BEGIN GIVEN DATA

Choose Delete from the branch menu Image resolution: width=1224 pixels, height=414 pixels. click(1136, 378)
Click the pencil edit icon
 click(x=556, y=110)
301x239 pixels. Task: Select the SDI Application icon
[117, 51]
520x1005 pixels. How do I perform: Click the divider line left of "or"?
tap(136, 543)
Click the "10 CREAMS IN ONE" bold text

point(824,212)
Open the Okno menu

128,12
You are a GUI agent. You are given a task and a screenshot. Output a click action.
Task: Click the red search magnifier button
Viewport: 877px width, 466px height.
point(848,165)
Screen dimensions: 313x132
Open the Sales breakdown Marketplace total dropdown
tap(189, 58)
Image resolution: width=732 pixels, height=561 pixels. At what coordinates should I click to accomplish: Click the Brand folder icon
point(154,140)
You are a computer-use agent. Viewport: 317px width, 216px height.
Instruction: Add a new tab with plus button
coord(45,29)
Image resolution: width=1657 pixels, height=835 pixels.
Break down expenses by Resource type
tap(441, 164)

END GIVEN DATA
BEGIN GIVEN DATA

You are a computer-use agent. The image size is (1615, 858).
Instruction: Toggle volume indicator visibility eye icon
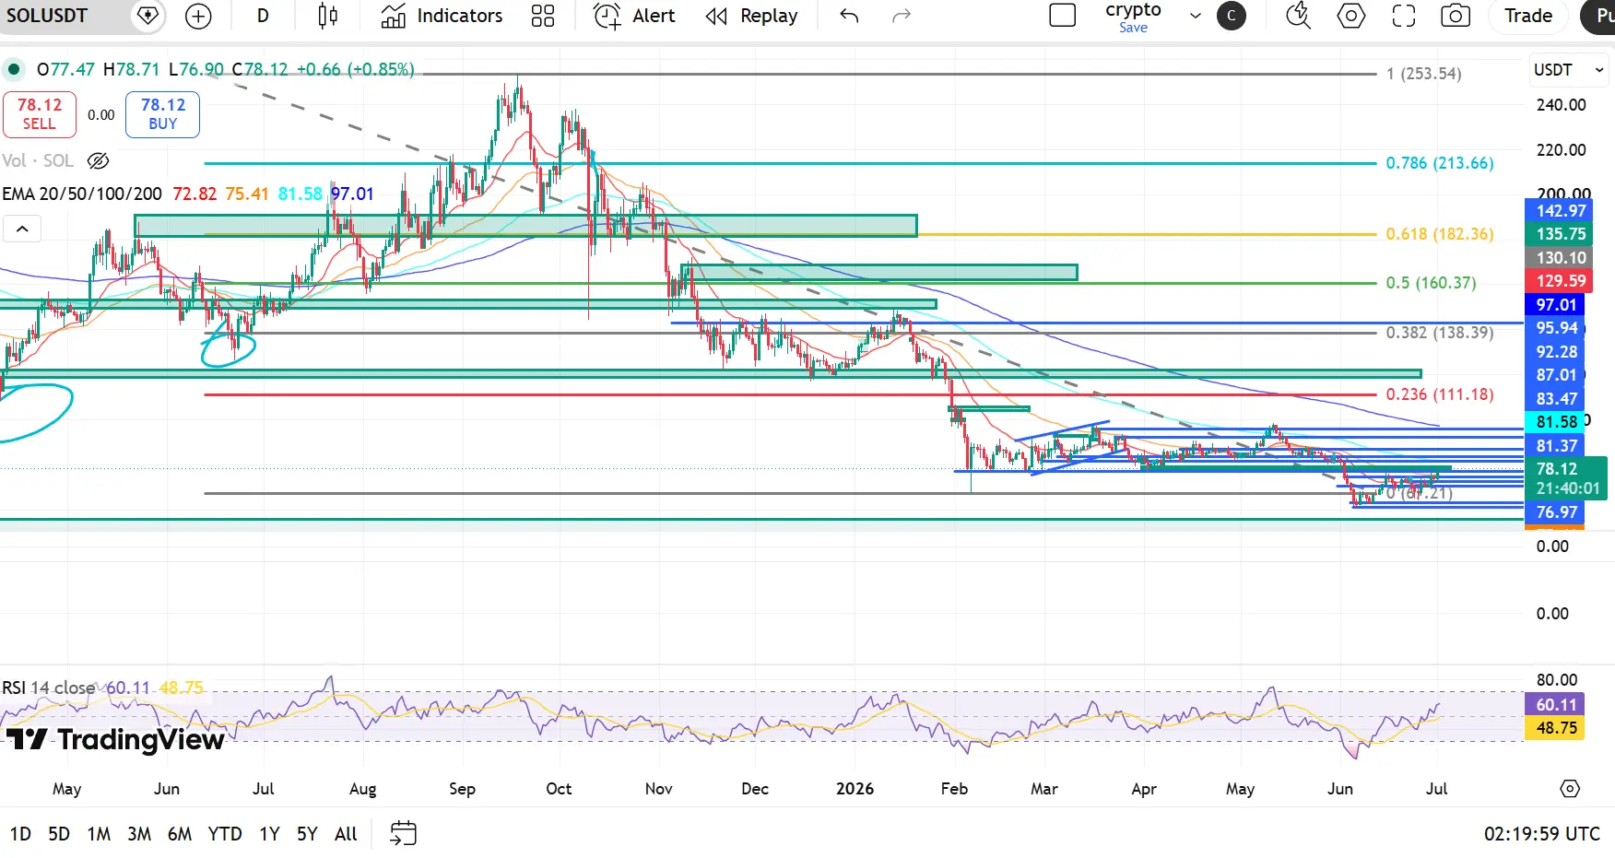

END GIVEN DATA

**INSTRUCTIONS FOR THE TASK:** Beginning with the line containing "520x1005 pixels. How" in the material above, copy every line exactly until you have copied the line containing "You are a computer-use agent. Viewport: 317px".

**RESPONSE TO THIS EXERCISE:**
520x1005 pixels. How do I perform: Click the divider line left of "or"?
tap(136, 543)
Click the "10 CREAMS IN ONE" bold text

point(824,212)
Open the Okno menu

128,12
You are a GUI agent. You are given a task and a screenshot. Output a click action.
Task: Click the red search magnifier button
Viewport: 877px width, 466px height.
point(848,165)
Screen dimensions: 313x132
Open the Sales breakdown Marketplace total dropdown
tap(189, 58)
Image resolution: width=732 pixels, height=561 pixels. At what coordinates should I click to accomplish: Click the Brand folder icon
point(154,140)
You are a computer-use agent. Viewport: 317px width, 216px height.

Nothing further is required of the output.